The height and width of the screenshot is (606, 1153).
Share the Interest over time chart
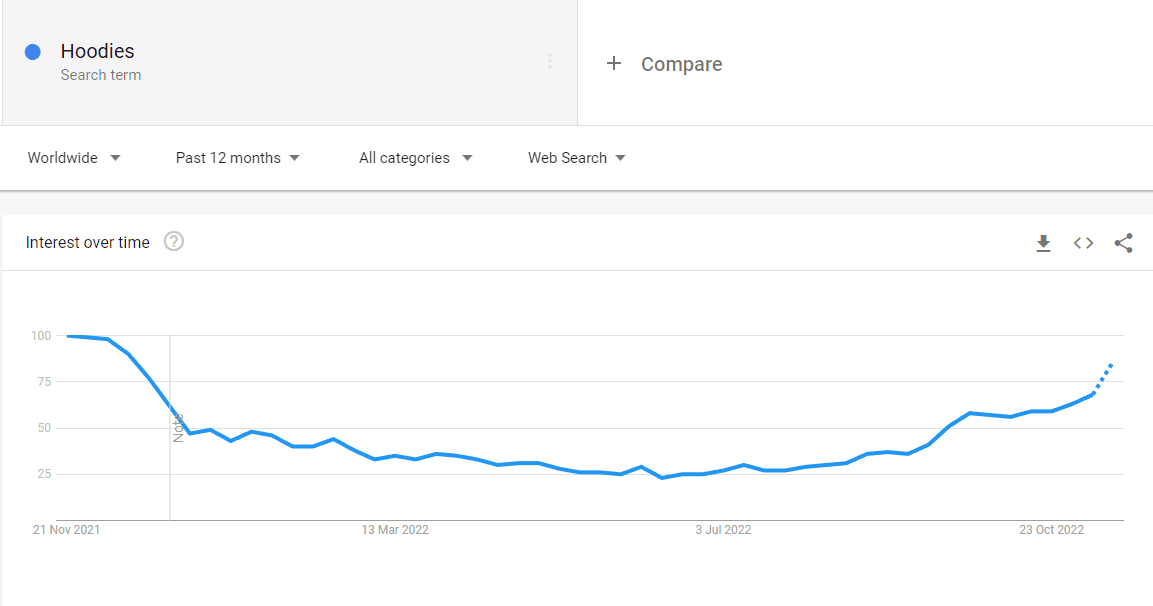(x=1123, y=243)
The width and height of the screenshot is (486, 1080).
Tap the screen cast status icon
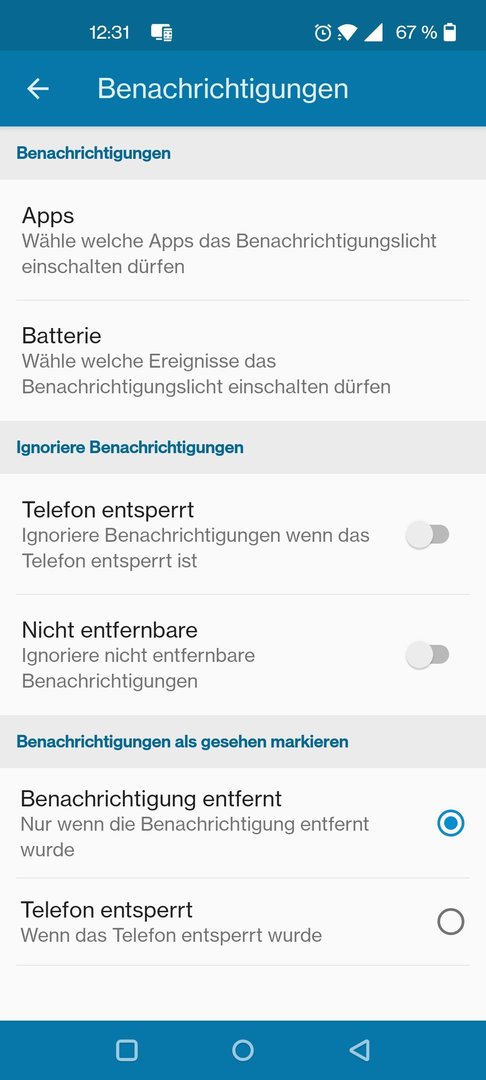coord(162,32)
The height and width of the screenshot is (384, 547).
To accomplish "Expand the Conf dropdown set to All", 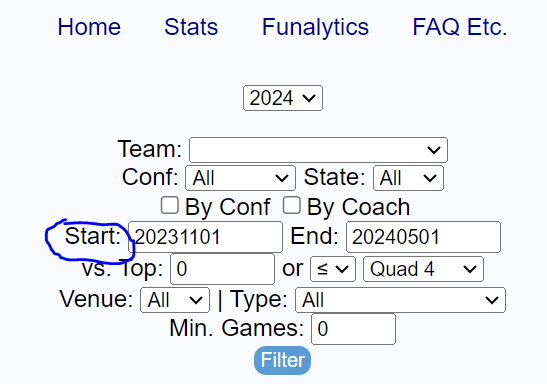I will click(240, 178).
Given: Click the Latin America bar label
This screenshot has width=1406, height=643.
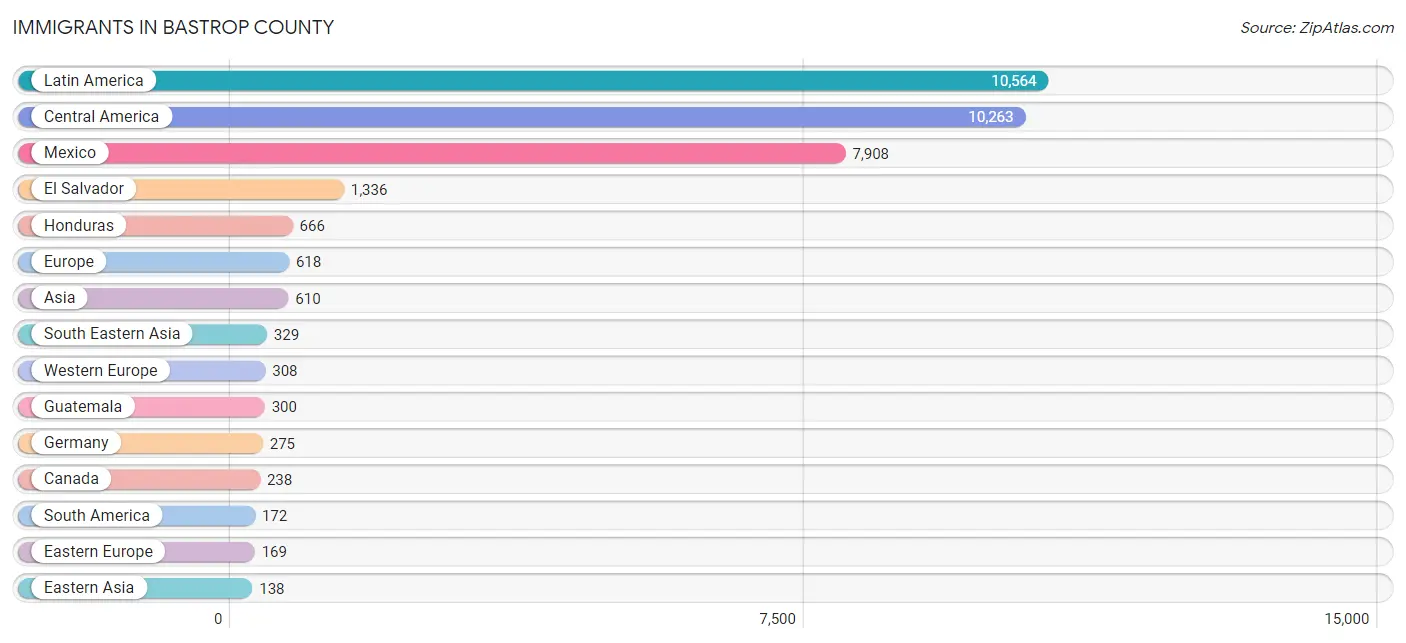Looking at the screenshot, I should (94, 80).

Activity: What is wanted is an exact copy of the lines from the line with "Given: Click the Latin America bar label" through the end of the records, both ends included, pictures excluded.

Result for this task:
Given: Click the Latin America bar label
This screenshot has width=1406, height=643.
Looking at the screenshot, I should (94, 80).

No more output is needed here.